Customer: replied 1 year ago.
I am confused by your answer. IS there a time constraint? Or is the fact that we are staying 5 hours away from home station on-base in barracks/ tents for training for 3 weeks enough to qualify the term "deployment" for AT? And the same for WLC, which will be two weeks in a similar setting to AT.
Expert:  Allen M., Esq. replied 1 year ago.

No need to open a new question to ask follow ups. Based on your explanation, you'd have a reasonable basis to call that a deployment.

But what you have to keep in mind is that the state court will actually decide what they think their law means by deployment. The uniform statute has its own definition which can't be altered by the federal statute.

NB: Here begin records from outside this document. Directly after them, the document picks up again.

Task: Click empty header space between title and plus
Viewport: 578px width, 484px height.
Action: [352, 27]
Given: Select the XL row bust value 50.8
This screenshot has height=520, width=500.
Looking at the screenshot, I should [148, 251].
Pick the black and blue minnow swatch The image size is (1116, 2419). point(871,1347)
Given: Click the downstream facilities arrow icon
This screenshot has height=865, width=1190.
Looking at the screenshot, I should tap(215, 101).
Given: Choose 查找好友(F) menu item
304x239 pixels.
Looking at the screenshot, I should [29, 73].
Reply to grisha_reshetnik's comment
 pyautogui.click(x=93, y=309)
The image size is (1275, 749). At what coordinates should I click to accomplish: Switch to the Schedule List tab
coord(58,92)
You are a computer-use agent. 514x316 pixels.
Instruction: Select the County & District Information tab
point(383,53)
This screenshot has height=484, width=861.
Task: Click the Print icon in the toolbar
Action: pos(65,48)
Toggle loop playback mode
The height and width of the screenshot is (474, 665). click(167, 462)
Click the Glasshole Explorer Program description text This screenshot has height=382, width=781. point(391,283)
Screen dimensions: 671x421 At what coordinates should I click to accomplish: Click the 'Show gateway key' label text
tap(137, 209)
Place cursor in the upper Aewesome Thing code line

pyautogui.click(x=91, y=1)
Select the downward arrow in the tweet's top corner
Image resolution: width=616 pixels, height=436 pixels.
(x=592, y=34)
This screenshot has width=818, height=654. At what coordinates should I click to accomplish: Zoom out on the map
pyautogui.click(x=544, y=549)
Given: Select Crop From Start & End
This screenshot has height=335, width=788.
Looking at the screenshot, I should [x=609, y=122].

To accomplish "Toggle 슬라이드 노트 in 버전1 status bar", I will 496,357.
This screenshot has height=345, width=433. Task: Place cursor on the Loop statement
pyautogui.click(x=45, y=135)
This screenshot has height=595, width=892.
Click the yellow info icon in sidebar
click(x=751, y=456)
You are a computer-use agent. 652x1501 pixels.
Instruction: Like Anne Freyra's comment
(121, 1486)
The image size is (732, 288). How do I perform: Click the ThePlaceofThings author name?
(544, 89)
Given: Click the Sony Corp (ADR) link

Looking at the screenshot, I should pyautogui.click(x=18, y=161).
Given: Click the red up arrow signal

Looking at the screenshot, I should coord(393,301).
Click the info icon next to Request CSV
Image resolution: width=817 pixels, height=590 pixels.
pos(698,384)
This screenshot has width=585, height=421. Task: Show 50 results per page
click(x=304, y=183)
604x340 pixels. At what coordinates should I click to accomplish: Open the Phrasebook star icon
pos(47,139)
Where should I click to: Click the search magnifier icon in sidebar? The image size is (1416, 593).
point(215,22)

You have to use the definition that that uniform statute uses. It specifically required mobilization for more than 90 days. The state adopted the "uniform act" which defines deployment for its own purposes.

So what the military might call a deployment does not effect what the state calls a deployment for enforcement of their own statute.

Expert:  Allen M., Esq. replied 1 year ago.

My point is that there are different definitions of the term for different uses, just like the term "veteran" which has a different definition for each statute that passes concerning veteran rights. A person can be a veteran in one statute but not another, at least for purposes of certain rights.

So, while the term deployment could be used to describe your reserve duty based on the statute that I cited above, you can't impose that definition of deployment on a state statute if that state statute has its own definition.

MN adopted the uniform act, and that uniform act (simply meaning an act that is being adopted by numerous states in substantially similar form) has deployment defined, so you can't use extrinsic definitions to overcome its own expressed definition which is a mobilization of at least 90 days.